Start of DATA SECTION

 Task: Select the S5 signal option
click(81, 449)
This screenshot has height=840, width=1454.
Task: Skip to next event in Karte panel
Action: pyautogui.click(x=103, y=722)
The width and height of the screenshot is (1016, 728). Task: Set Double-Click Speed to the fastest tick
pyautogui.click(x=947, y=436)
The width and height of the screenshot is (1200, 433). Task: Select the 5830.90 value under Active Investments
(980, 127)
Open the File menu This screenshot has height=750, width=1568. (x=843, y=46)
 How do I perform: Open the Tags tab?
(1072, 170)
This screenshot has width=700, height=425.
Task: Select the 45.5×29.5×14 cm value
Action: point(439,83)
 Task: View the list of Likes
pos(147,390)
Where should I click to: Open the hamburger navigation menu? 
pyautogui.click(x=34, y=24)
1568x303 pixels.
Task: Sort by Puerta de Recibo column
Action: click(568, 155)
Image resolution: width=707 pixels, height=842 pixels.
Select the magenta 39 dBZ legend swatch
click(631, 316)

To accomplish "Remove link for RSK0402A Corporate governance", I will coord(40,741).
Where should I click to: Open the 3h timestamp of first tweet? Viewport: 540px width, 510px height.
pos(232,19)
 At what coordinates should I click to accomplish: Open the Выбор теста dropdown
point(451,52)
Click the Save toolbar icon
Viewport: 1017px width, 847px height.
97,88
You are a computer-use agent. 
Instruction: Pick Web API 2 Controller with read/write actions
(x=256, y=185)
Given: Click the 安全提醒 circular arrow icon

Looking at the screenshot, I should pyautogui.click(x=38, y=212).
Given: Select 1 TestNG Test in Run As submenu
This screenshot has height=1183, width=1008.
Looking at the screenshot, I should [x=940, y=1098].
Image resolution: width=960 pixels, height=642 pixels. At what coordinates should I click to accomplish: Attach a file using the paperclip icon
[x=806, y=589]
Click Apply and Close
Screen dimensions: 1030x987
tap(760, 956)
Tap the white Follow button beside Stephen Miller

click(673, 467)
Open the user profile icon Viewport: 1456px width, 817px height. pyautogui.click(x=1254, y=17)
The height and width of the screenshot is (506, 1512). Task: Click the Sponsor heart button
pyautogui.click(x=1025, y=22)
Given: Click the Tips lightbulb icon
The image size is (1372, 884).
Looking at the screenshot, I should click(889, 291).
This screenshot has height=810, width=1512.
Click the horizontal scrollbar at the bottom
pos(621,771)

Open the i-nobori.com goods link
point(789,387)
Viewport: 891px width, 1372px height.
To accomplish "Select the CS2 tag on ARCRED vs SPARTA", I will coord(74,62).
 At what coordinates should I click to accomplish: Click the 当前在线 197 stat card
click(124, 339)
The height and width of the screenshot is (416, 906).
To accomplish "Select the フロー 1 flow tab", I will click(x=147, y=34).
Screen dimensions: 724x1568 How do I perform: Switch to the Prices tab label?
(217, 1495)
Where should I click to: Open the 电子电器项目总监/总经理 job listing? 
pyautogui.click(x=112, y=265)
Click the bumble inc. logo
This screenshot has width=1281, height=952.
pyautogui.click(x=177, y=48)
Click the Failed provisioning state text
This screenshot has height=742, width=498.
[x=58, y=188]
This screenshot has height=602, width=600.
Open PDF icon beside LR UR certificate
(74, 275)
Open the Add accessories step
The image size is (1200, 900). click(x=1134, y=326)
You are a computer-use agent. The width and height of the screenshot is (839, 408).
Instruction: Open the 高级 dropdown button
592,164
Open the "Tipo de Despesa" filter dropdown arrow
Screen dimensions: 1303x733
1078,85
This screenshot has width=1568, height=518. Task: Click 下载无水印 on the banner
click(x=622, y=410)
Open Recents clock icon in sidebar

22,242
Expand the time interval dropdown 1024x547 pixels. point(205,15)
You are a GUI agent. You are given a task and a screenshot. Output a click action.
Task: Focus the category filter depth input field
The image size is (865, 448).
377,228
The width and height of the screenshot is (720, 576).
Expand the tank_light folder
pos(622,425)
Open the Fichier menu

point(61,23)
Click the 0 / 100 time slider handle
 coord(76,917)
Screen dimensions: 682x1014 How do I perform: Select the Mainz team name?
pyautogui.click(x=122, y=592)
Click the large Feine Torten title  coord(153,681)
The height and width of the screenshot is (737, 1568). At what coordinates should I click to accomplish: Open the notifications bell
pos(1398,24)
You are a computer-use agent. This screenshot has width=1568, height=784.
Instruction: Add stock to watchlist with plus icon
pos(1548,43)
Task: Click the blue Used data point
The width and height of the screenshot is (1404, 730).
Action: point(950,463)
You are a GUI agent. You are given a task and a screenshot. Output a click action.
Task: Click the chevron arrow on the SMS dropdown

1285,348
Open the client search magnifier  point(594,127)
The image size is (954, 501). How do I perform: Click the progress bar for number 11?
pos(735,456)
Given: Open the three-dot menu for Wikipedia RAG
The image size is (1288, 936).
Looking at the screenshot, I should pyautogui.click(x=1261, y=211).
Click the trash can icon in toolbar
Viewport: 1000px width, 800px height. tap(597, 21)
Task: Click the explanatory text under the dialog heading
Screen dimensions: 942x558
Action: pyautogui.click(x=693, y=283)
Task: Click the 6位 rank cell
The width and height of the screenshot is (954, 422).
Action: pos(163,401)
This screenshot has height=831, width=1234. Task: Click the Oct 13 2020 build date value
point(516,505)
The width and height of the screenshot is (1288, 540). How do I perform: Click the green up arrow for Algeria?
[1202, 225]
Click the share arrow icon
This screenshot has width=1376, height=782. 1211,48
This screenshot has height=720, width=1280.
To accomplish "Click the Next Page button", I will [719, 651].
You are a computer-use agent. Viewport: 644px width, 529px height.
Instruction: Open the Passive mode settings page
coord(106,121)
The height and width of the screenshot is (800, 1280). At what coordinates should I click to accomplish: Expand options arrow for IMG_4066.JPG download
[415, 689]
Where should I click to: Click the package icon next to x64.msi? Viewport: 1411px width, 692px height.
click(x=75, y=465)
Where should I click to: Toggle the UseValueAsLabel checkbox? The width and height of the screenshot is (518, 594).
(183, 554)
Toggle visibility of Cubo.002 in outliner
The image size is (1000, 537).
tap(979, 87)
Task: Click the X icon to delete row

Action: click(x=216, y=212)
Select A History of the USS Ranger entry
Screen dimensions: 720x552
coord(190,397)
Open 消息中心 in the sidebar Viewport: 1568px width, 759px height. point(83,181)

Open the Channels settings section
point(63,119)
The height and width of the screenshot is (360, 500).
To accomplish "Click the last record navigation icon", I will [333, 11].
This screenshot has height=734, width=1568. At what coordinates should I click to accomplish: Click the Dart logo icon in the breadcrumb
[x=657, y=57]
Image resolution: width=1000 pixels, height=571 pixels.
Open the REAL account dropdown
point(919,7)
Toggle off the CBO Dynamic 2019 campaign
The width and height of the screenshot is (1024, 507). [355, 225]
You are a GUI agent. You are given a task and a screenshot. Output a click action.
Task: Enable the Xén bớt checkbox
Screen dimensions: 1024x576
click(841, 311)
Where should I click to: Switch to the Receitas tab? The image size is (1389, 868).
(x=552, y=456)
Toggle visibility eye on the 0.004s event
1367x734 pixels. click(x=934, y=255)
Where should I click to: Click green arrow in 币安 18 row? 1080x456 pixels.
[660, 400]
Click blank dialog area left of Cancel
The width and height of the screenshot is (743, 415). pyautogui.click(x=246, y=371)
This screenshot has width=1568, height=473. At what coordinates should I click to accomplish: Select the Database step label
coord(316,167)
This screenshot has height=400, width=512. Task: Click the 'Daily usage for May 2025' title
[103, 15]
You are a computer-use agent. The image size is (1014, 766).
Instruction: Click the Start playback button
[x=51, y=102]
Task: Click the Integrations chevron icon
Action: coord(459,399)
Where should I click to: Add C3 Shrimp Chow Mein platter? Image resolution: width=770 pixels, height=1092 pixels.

End of DATA SECTION

• BRIEF: The reply must repeat all of the records precisely.

• REPLY TO THE EXERCISE:
 Task: Select the S5 signal option
click(81, 449)
This screenshot has height=840, width=1454.
Task: Skip to next event in Karte panel
Action: pyautogui.click(x=103, y=722)
The width and height of the screenshot is (1016, 728). Task: Set Double-Click Speed to the fastest tick
pyautogui.click(x=947, y=436)
The width and height of the screenshot is (1200, 433). Task: Select the 5830.90 value under Active Investments
(980, 127)
Open the File menu This screenshot has height=750, width=1568. (x=843, y=46)
 How do I perform: Open the Tags tab?
(1072, 170)
This screenshot has width=700, height=425.
Task: Select the 45.5×29.5×14 cm value
Action: point(439,83)
 Task: View the list of Likes
pos(147,390)
Where should I click to: Open the hamburger navigation menu? 
pyautogui.click(x=34, y=24)
1568x303 pixels.
Task: Sort by Puerta de Recibo column
Action: click(568, 155)
Image resolution: width=707 pixels, height=842 pixels.
Select the magenta 39 dBZ legend swatch
click(631, 316)

To accomplish "Remove link for RSK0402A Corporate governance", I will coord(40,741).
Where should I click to: Open the 3h timestamp of first tweet? Viewport: 540px width, 510px height.
pos(232,19)
 At what coordinates should I click to accomplish: Open the Выбор теста dropdown
point(451,52)
Click the Save toolbar icon
Viewport: 1017px width, 847px height.
97,88
You are a computer-use agent. 
Instruction: Pick Web API 2 Controller with read/write actions
(x=256, y=185)
Given: Click the 安全提醒 circular arrow icon

Looking at the screenshot, I should pyautogui.click(x=38, y=212).
Given: Select 1 TestNG Test in Run As submenu
This screenshot has height=1183, width=1008.
Looking at the screenshot, I should [x=940, y=1098].
Image resolution: width=960 pixels, height=642 pixels. At what coordinates should I click to accomplish: Attach a file using the paperclip icon
[x=806, y=589]
Click Apply and Close
Screen dimensions: 1030x987
tap(760, 956)
Tap the white Follow button beside Stephen Miller

click(673, 467)
Open the user profile icon Viewport: 1456px width, 817px height. pyautogui.click(x=1254, y=17)
The height and width of the screenshot is (506, 1512). Task: Click the Sponsor heart button
pyautogui.click(x=1025, y=22)
Given: Click the Tips lightbulb icon
The image size is (1372, 884).
Looking at the screenshot, I should click(889, 291).
This screenshot has height=810, width=1512.
Click the horizontal scrollbar at the bottom
pos(621,771)

Open the i-nobori.com goods link
point(789,387)
Viewport: 891px width, 1372px height.
To accomplish "Select the CS2 tag on ARCRED vs SPARTA", I will coord(74,62).
 At what coordinates should I click to accomplish: Click the 当前在线 197 stat card
click(124, 339)
The height and width of the screenshot is (416, 906).
To accomplish "Select the フロー 1 flow tab", I will click(x=147, y=34).
Screen dimensions: 724x1568 How do I perform: Switch to the Prices tab label?
(217, 1495)
Where should I click to: Open the 电子电器项目总监/总经理 job listing? 
pyautogui.click(x=112, y=265)
Click the bumble inc. logo
This screenshot has width=1281, height=952.
pyautogui.click(x=177, y=48)
Click the Failed provisioning state text
This screenshot has height=742, width=498.
[x=58, y=188]
This screenshot has height=602, width=600.
Open PDF icon beside LR UR certificate
(74, 275)
Open the Add accessories step
The image size is (1200, 900). click(x=1134, y=326)
You are a computer-use agent. The width and height of the screenshot is (839, 408).
Instruction: Open the 高级 dropdown button
592,164
Open the "Tipo de Despesa" filter dropdown arrow
Screen dimensions: 1303x733
1078,85
This screenshot has width=1568, height=518. Task: Click 下载无水印 on the banner
click(x=622, y=410)
Open Recents clock icon in sidebar

22,242
Expand the time interval dropdown 1024x547 pixels. point(205,15)
You are a GUI agent. You are given a task and a screenshot. Output a click action.
Task: Focus the category filter depth input field
The image size is (865, 448).
377,228
The width and height of the screenshot is (720, 576).
Expand the tank_light folder
pos(622,425)
Open the Fichier menu

point(61,23)
Click the 0 / 100 time slider handle
 coord(76,917)
Screen dimensions: 682x1014 How do I perform: Select the Mainz team name?
pyautogui.click(x=122, y=592)
Click the large Feine Torten title  coord(153,681)
The height and width of the screenshot is (737, 1568). At what coordinates should I click to accomplish: Open the notifications bell
pos(1398,24)
You are a computer-use agent. This screenshot has width=1568, height=784.
Instruction: Add stock to watchlist with plus icon
pos(1548,43)
Task: Click the blue Used data point
The width and height of the screenshot is (1404, 730).
Action: point(950,463)
You are a GUI agent. You are given a task and a screenshot. Output a click action.
Task: Click the chevron arrow on the SMS dropdown

1285,348
Open the client search magnifier  point(594,127)
The image size is (954, 501). How do I perform: Click the progress bar for number 11?
pos(735,456)
Given: Open the three-dot menu for Wikipedia RAG
The image size is (1288, 936).
Looking at the screenshot, I should pyautogui.click(x=1261, y=211).
Click the trash can icon in toolbar
Viewport: 1000px width, 800px height. tap(597, 21)
Task: Click the explanatory text under the dialog heading
Screen dimensions: 942x558
Action: pyautogui.click(x=693, y=283)
Task: Click the 6位 rank cell
The width and height of the screenshot is (954, 422).
Action: pos(163,401)
This screenshot has height=831, width=1234. Task: Click the Oct 13 2020 build date value
point(516,505)
The width and height of the screenshot is (1288, 540). How do I perform: Click the green up arrow for Algeria?
[1202, 225]
Click the share arrow icon
This screenshot has width=1376, height=782. 1211,48
This screenshot has height=720, width=1280.
To accomplish "Click the Next Page button", I will [719, 651].
You are a computer-use agent. Viewport: 644px width, 529px height.
Instruction: Open the Passive mode settings page
coord(106,121)
The height and width of the screenshot is (800, 1280). At what coordinates should I click to accomplish: Expand options arrow for IMG_4066.JPG download
[415, 689]
Where should I click to: Click the package icon next to x64.msi? Viewport: 1411px width, 692px height.
click(x=75, y=465)
Where should I click to: Toggle the UseValueAsLabel checkbox? The width and height of the screenshot is (518, 594).
(183, 554)
Toggle visibility of Cubo.002 in outliner
The image size is (1000, 537).
tap(979, 87)
Task: Click the X icon to delete row

Action: click(x=216, y=212)
Select A History of the USS Ranger entry
Screen dimensions: 720x552
coord(190,397)
Open 消息中心 in the sidebar Viewport: 1568px width, 759px height. point(83,181)

Open the Channels settings section
point(63,119)
The height and width of the screenshot is (360, 500).
To accomplish "Click the last record navigation icon", I will [333, 11].
This screenshot has height=734, width=1568. At what coordinates should I click to accomplish: Click the Dart logo icon in the breadcrumb
[x=657, y=57]
Image resolution: width=1000 pixels, height=571 pixels.
Open the REAL account dropdown
point(919,7)
Toggle off the CBO Dynamic 2019 campaign
The width and height of the screenshot is (1024, 507). [355, 225]
You are a GUI agent. You are given a task and a screenshot. Output a click action.
Task: Enable the Xén bớt checkbox
Screen dimensions: 1024x576
click(841, 311)
Where should I click to: Switch to the Receitas tab? The image size is (1389, 868).
(x=552, y=456)
Toggle visibility eye on the 0.004s event
1367x734 pixels. click(x=934, y=255)
Where should I click to: Click green arrow in 币安 18 row? 1080x456 pixels.
[660, 400]
Click blank dialog area left of Cancel
The width and height of the screenshot is (743, 415). pyautogui.click(x=246, y=371)
This screenshot has width=1568, height=473. At what coordinates should I click to accomplish: Select the Database step label
coord(316,167)
This screenshot has height=400, width=512. Task: Click the 'Daily usage for May 2025' title
[103, 15]
You are a computer-use agent. The image size is (1014, 766).
Instruction: Click the Start playback button
[x=51, y=102]
Task: Click the Integrations chevron icon
Action: coord(459,399)
Where should I click to: Add C3 Shrimp Chow Mein platter? Image resolution: width=770 pixels, height=1092 pixels.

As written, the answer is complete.